(TASK): Copy verbatim the lines of the material between the line containing "This screenshot has width=668, height=550." and the line containing "(x=879, y=451)", inclusive, omitting the pictures.

(DATA ROWS):
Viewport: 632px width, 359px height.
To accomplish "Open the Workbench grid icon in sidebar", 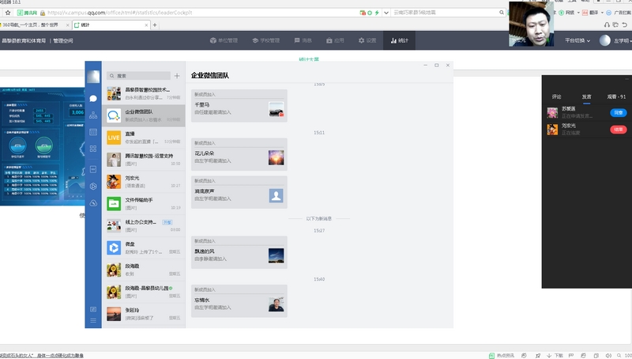I will click(x=93, y=149).
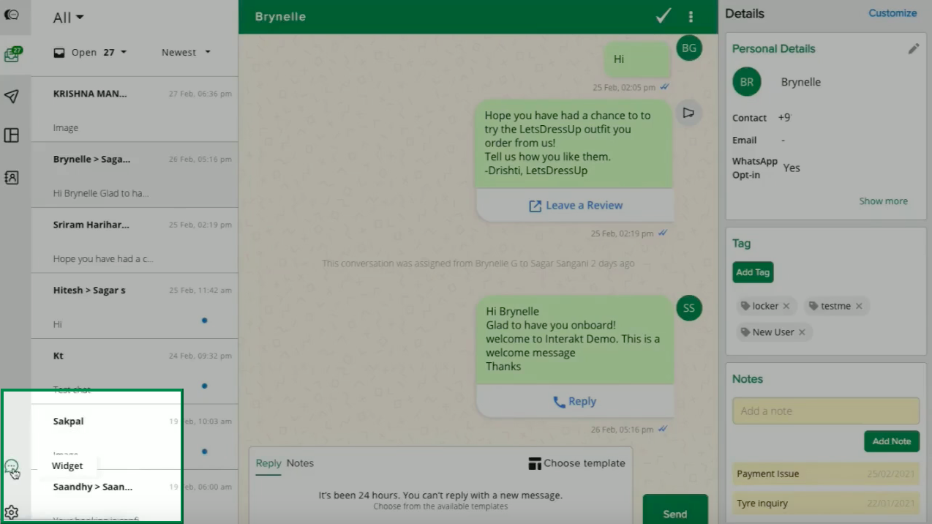Switch to the Notes tab
932x524 pixels.
[x=300, y=463]
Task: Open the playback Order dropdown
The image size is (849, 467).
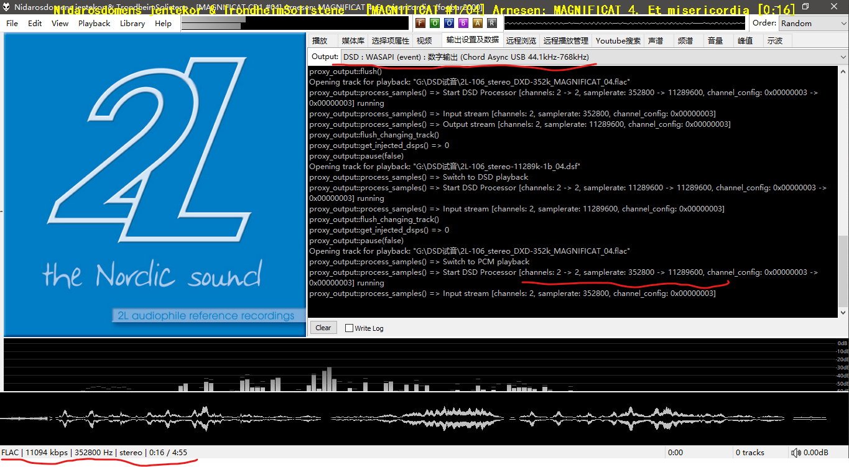Action: tap(813, 23)
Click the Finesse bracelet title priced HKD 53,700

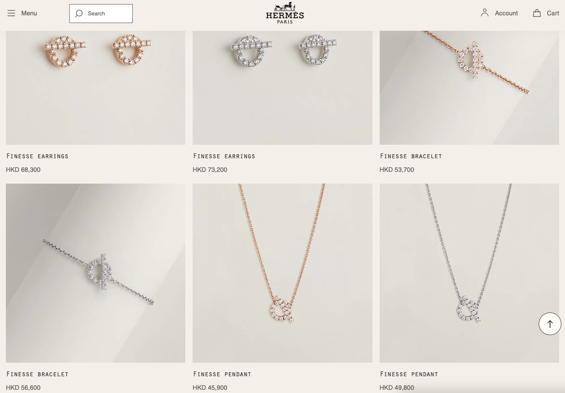click(410, 156)
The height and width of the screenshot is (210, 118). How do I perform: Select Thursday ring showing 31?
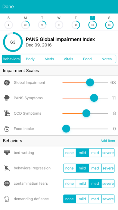76,25
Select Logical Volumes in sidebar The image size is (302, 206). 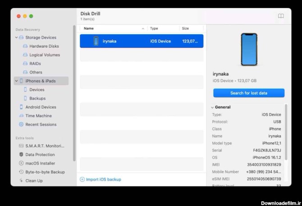coord(44,55)
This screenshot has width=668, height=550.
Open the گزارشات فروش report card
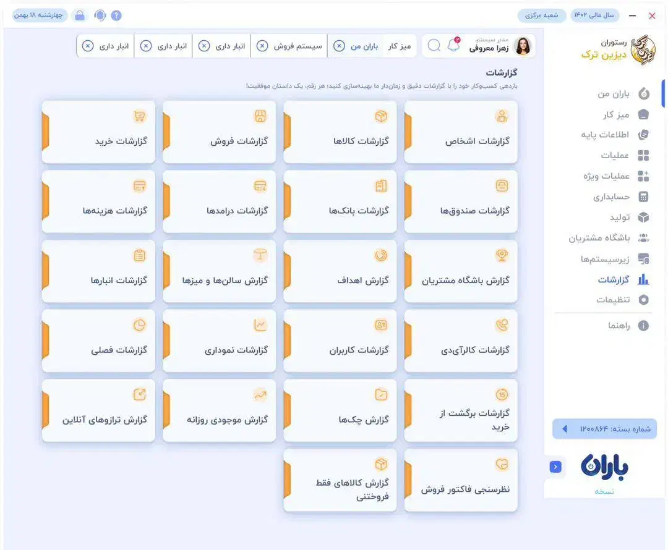coord(219,131)
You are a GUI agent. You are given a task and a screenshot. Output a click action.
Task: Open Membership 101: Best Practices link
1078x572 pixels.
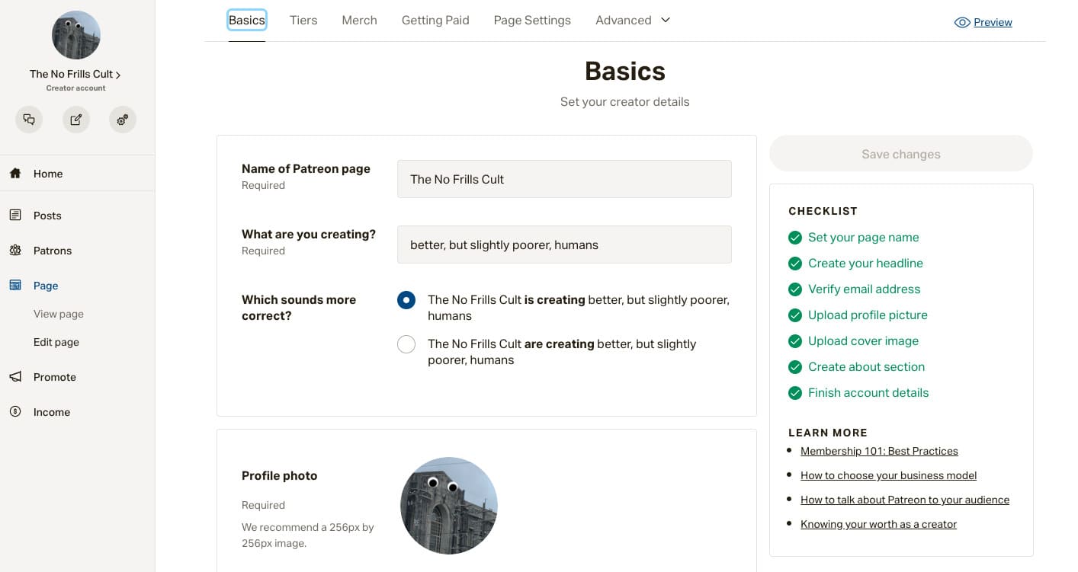(x=879, y=451)
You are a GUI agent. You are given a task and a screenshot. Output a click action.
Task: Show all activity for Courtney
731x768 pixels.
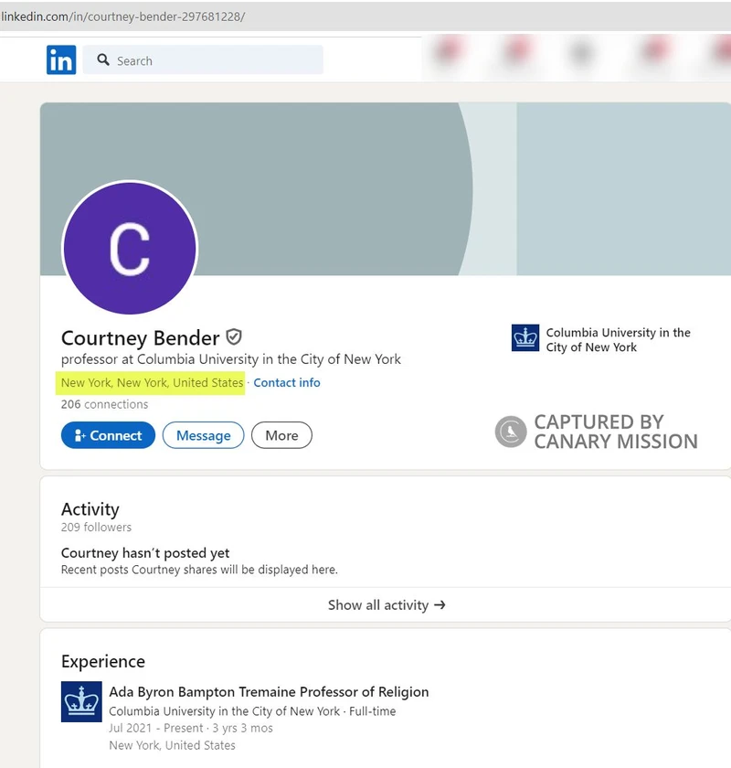click(x=376, y=604)
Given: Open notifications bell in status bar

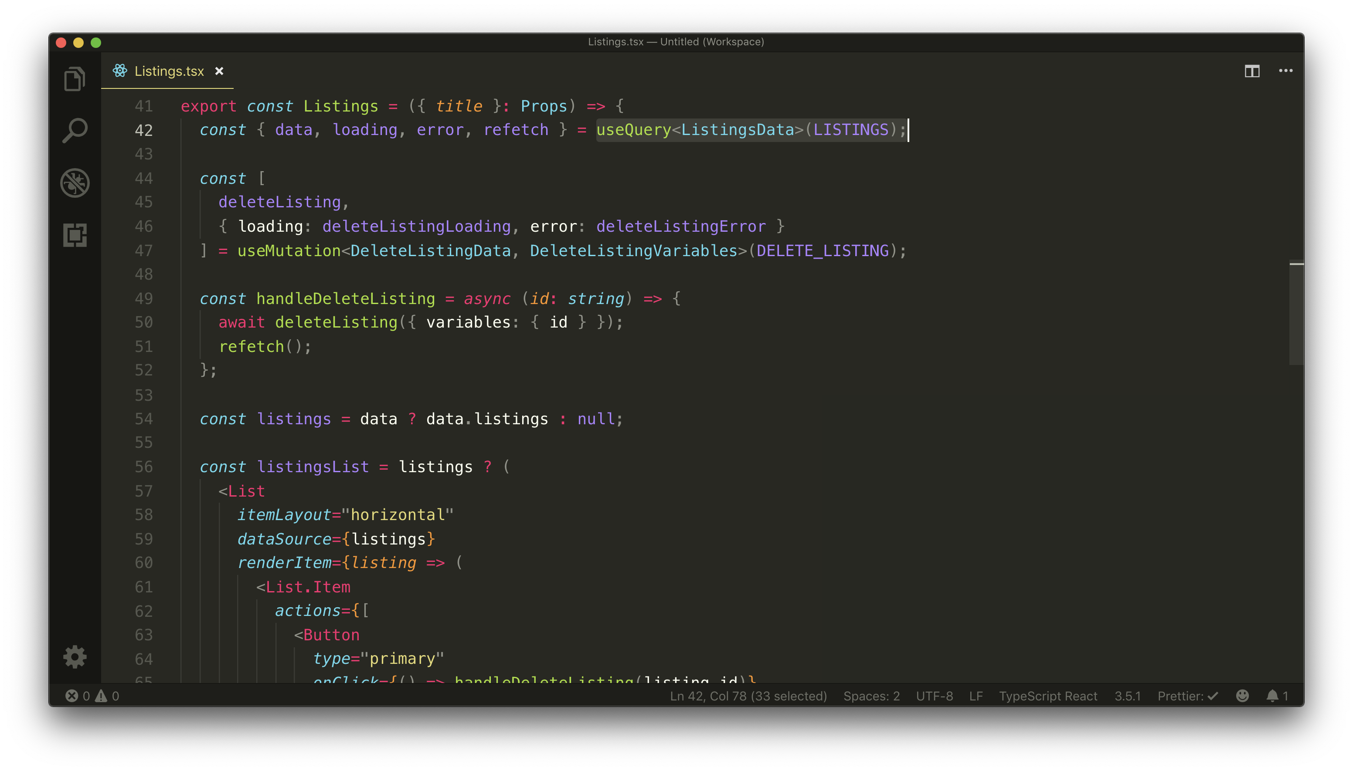Looking at the screenshot, I should [1277, 696].
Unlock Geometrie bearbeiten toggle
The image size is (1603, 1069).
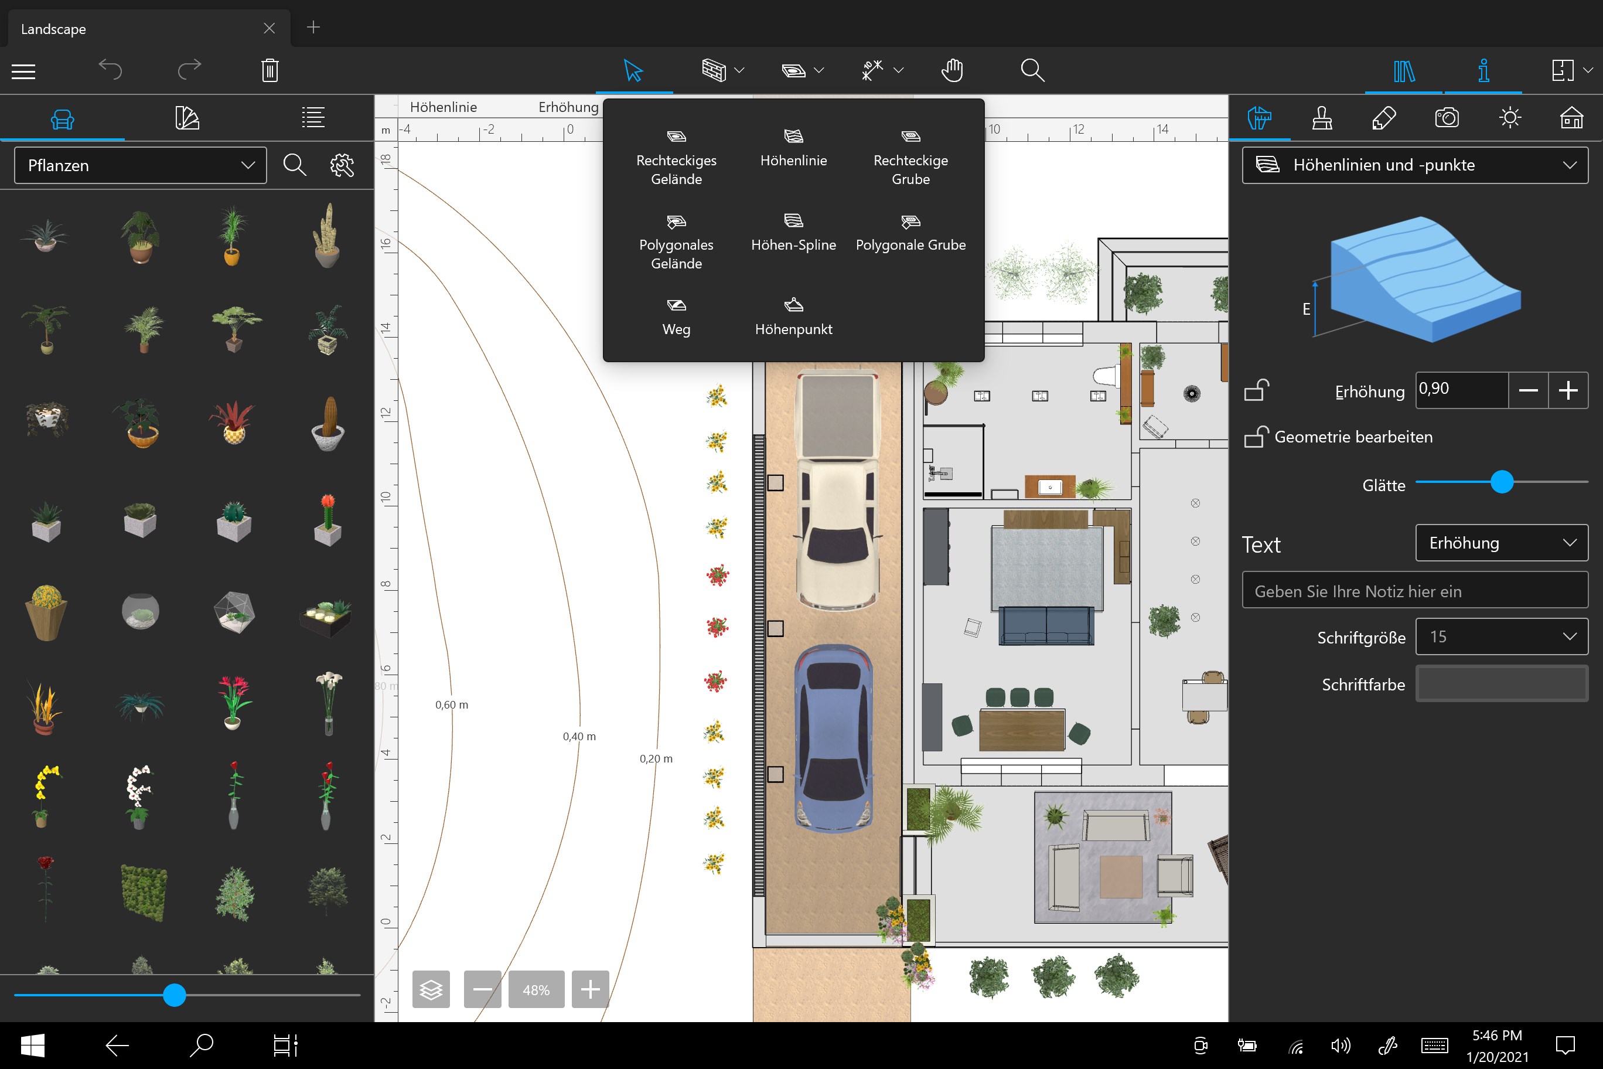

(COMPLETE ANSWER):
This screenshot has width=668, height=550.
Open the گزارشات فروش report card
coord(219,131)
You are a GUI agent. You are given a task and a screenshot. Output a click action.
Task: Open Membership 101: Best Practices link
1078x572 pixels.
(x=879, y=451)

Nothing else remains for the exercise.